The Truth About Starting Over in Your 30s
And why it might be the best thing that ever happens to you.
There’s this unspoken idea floating around that your 30s are when life should be "settled."
You’re supposed to have figured out your career, your relationship, your finances, your style, your rhythm. You should know your signature dish and have a skincare routine that works. You should have the right balance of hustle and rest, be saving for retirement, have a five-year plan.
The problem is, for many of us, life doesn’t follow that timeline.
Your 30s might not feel like a chapter where you’re coasting. They might feel like a plot twist.
Maybe you're walking away from a career you worked a decade to build. Maybe you're starting therapy for the first time and realizing how much you still need to heal. Maybe you're launching a business, closing a business, going back to school, choosing to have a baby or choosing to walk away from a relationship that looked “perfect” on paper.
Maybe your 30s are your version of starting over.
And here’s what I’ve learned about that…. it’s not failure. It’s freedom.

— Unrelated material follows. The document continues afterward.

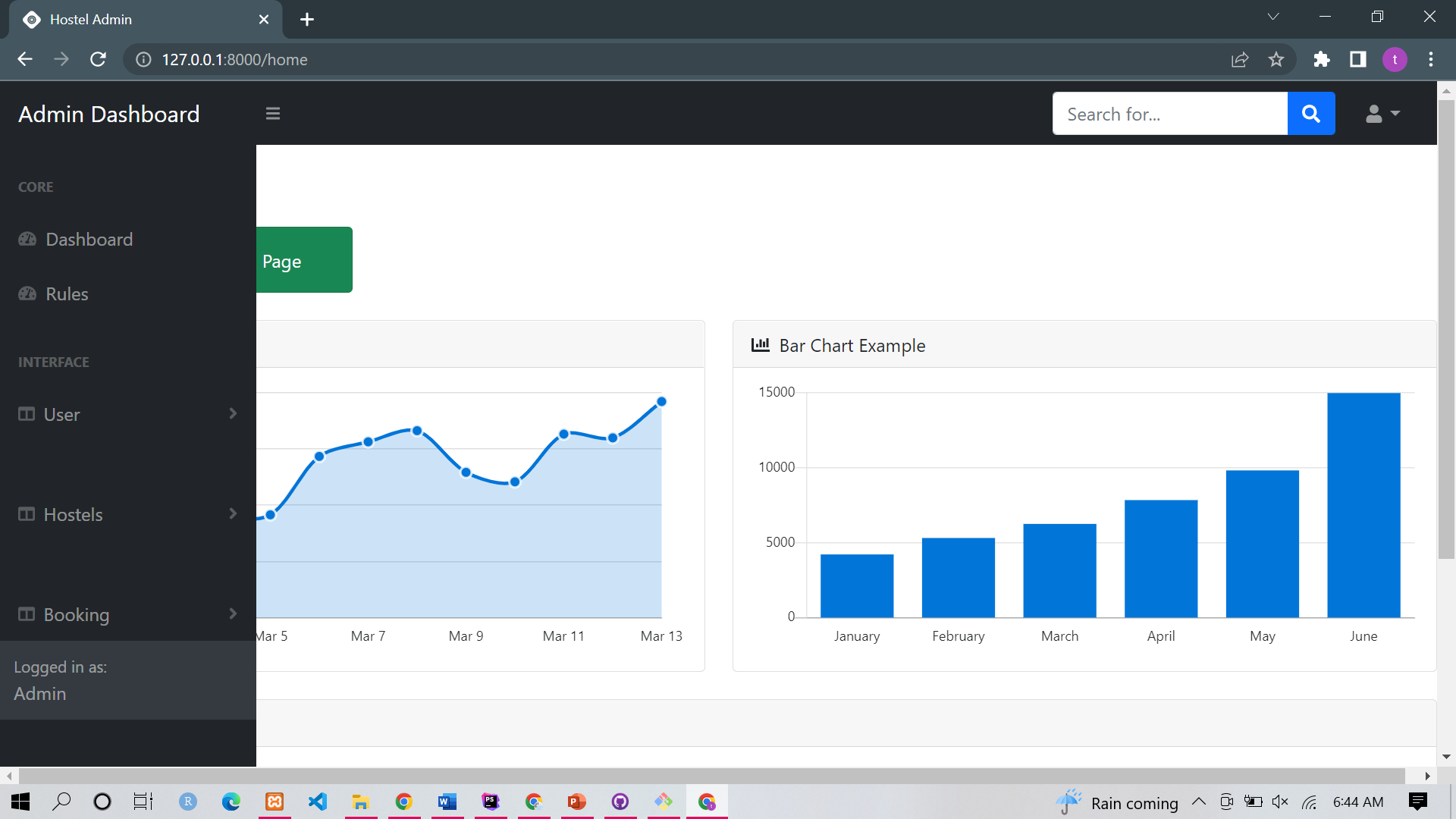Click the green Page button
The width and height of the screenshot is (1456, 819).
point(303,260)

It’s Not Too Late. It’s Right on Time.
The world is quick to tell us that youth is everything. That if you haven’t made it by 30, you're behind. That pivots are risky and success has a deadline.
But that is a lie that benefits no one.
Because by 30, you’re finally at a place where you understand what you want and more importantly, what you do not want. You’ve seen what burns you out. You’ve tried things that didn’t fit and you’ve survived seasons that changed you. Trust me, I know this one personally. I’ve closed the chapter on things I thought were going to be my dream because of burnout and that dream turning into a nightmare. For example, I launched a full-service interior design business and realized after a few years, the stress and headaches of the day to day chaos of managing a business to the degree I grew mine was not for me. I grew TOO FAST and WAYYY too big sooner than I imagined. I loved design because it really made me happy but it started to slowly become something I hated and I had to change that quickly.
Starting over in your 30s doesn’t mean you’re back at zero. It means you’re re-entering with wisdom.
You have lived. You have learned. You are stepping forward with eyes wide open, and that’s something you simply can’t fake.
Starting Over Isn’t Always a Choice, But It Is Always an Invitation
Sometimes we choose to start over. Other times, it’s chosen for us.
A job ends. A relationship breaks. A move happens. A dream no longer fits.
Even when it’s the right decision, the grief is real. You mourn the plan you had. The identity you built around it. The people who were part of that story.
It’s hard. It’s humbling. And it can leave you wondering who you are without the title, the routine, the relationship, the certainty.
But in that unraveling, there’s a quiet invitation to rebuild. To choose what you take with you and what you finally lay down. To imagine something new, even if it starts as a whisper.
This is where your becoming begins.
You Get to Redefine What Success Looks Like
When you’re in your twenties, success is often defined by what you can prove. The job title. The pay bump. The city you live in. The milestones that can be posted and praised.
In your 30s, success begins to look more like peace.
It looks like walking away from what no longer fits. Saying no without guilt. Prioritizing your health. Choosing your kids. Taking risks that don’t make sense to anyone else but feel right in your gut.
Success becomes internal.
And when you start over with that in mind, the entire game changes.
Yes, You’ll Lose Some People Along the Way
Starting over has a way of shifting your circle.
Some people won’t understand the pivot. They may question why you’re leaving a “good thing” behind. Others might fade away quietly, unsure of how to relate to this new version of you. Others may genuinely not fit this version of you and where you are in life and that’s OKAY.
That can hurt. Especially when you’re already feeling uncertain. But it also creates space for something else.
You’ll find people who are aligned with your now. People who value your growth. People who don’t need the old version of you to feel comfortable.
In starting over, you not only find yourself — you find your people.
Motherhood, Ambition, and the Courage to Change Course
For me, becoming a mother made me look at everything differently. It slowed me down, but it also sharpened my ambition. I no longer wanted to succeed for the sake of being seen. I wanted my work to mean something. I wanted my time away from my kids to be spent building something that made us proud.
So I pivoted. I launched something new. I walked away from what was safe. And some days, I still question if I’m doing the right thing.